令和5年度グリーン・トランスフォーメーションリーグ運営事業費(カーボン・クレジット市場の取引活性化等事業)調査報告書
報告書概要
この報告は、カーボン・クレジット市場の取引活性化とマーケットメイカー制度の運営について書かれた報告書である。
本事業は、2050年カーボンニュートラル達成に向けたGX投資の促進を目的として、東京証券取引所が運営するカーボン・クレジット市場において、取引流動性を高めるためのマーケットメイカー制度を試行的に実施したものである。実施期間は2023年11月27日から2024年2月29日までの約3か月間で、省エネルギーと再生可能エネルギー(電力)の2つの売買区分を対象とした。

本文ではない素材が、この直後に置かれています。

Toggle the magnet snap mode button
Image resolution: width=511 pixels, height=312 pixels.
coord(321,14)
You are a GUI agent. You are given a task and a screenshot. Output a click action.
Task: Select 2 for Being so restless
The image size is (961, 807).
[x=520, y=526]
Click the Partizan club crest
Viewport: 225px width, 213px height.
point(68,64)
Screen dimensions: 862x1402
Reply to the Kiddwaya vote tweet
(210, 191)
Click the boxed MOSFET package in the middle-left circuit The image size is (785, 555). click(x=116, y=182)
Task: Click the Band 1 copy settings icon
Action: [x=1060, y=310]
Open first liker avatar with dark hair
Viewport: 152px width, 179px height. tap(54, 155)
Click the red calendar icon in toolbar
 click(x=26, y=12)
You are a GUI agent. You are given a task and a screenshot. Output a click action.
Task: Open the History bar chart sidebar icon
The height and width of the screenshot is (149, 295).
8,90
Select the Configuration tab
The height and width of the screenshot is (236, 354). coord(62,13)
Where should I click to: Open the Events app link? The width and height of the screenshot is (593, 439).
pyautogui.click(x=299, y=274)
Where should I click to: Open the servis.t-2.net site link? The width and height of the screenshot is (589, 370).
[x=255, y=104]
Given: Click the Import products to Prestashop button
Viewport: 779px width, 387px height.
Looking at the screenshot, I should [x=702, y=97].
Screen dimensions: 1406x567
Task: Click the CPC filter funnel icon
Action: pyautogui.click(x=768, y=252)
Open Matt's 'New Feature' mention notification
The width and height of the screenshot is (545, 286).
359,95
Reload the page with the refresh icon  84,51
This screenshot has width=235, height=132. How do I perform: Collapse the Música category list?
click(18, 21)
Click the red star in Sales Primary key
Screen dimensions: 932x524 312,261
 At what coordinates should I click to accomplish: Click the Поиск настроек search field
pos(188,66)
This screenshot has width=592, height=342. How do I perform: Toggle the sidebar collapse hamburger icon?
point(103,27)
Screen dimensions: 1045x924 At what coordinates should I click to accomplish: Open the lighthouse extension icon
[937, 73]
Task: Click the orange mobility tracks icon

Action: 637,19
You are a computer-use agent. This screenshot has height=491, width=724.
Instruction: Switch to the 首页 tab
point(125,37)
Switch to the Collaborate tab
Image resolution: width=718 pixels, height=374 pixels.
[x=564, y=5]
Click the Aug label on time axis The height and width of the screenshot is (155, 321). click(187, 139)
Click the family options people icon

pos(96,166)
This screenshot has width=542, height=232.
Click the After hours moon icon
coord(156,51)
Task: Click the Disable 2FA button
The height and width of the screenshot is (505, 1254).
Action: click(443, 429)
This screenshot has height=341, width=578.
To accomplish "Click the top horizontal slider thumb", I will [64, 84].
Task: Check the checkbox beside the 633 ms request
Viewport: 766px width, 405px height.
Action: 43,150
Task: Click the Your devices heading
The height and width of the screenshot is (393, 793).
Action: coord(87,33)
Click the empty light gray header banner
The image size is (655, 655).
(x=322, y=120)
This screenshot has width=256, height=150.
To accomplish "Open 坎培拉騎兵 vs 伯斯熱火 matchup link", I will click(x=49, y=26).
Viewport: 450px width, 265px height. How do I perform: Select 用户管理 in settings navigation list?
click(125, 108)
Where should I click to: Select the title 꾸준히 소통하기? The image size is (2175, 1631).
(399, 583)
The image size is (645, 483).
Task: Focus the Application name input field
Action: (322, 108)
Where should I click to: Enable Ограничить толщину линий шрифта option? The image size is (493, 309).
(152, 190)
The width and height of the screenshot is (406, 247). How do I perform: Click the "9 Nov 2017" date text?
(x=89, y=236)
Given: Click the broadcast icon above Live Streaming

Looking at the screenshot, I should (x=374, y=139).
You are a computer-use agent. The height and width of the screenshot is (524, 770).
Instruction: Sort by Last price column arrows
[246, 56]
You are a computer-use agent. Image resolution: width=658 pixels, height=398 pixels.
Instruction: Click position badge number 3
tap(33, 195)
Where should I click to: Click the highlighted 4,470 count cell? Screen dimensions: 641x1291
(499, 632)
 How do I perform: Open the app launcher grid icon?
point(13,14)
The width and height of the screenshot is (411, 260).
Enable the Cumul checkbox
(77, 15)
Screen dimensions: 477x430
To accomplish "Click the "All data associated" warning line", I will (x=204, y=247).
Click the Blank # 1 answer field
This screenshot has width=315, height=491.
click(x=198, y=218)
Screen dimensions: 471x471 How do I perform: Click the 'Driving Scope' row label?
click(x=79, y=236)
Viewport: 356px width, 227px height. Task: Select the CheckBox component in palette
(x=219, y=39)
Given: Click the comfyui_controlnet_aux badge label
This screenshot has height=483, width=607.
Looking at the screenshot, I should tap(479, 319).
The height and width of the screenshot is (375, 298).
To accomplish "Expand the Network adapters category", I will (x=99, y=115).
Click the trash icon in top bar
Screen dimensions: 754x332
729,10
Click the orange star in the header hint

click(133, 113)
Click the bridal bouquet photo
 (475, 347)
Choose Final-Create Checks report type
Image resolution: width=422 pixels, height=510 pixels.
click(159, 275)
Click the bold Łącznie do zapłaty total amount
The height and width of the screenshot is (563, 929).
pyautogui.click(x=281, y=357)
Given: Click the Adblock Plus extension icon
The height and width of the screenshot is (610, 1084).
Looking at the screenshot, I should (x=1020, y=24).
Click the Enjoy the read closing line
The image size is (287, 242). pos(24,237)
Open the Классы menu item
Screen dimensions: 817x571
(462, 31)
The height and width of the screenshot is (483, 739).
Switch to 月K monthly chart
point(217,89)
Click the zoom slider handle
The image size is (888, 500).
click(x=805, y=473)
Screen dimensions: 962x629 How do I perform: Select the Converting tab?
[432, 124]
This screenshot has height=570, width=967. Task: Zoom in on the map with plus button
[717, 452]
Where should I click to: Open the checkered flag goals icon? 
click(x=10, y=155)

マーケットメイカーには住友商事、大和証券、丸紅、みずほ銀行、三井物産の5社が指定され、毎営業日午後のセッション2において継続的な売買注文の提示を義務付けられた。制度導入後、省エネルギー区分では一日平均売買高が2.4倍、再生可能エネルギー(電力)区分では6.1倍に増加し、取引価格のボラティリティも低下するなど流動性向上の効果が確認された。一方で、売り手と買い手のアンバランスや、マーケットメイカーのオペレーション負荷の高さなどの課題も明らかになった。
また、諸外国のカーボン・クレジット取引所として、EEX Group、ICE、LSEG、CME Group等の中大規模取引所と、Xpansiv、CIX、ACX等の新規取引所の調査を実施した。これらの取引所では、取引プラットフォーム運営のみならず、情報活用ビジネスやクレジット品質評価など、高付加価値化されたビジネスモデルが展開されている。さらに、経済モデル分析を通じて、市場に流通する環境価値の価格相関予測や市場の予見性向上に向けた検討を行った。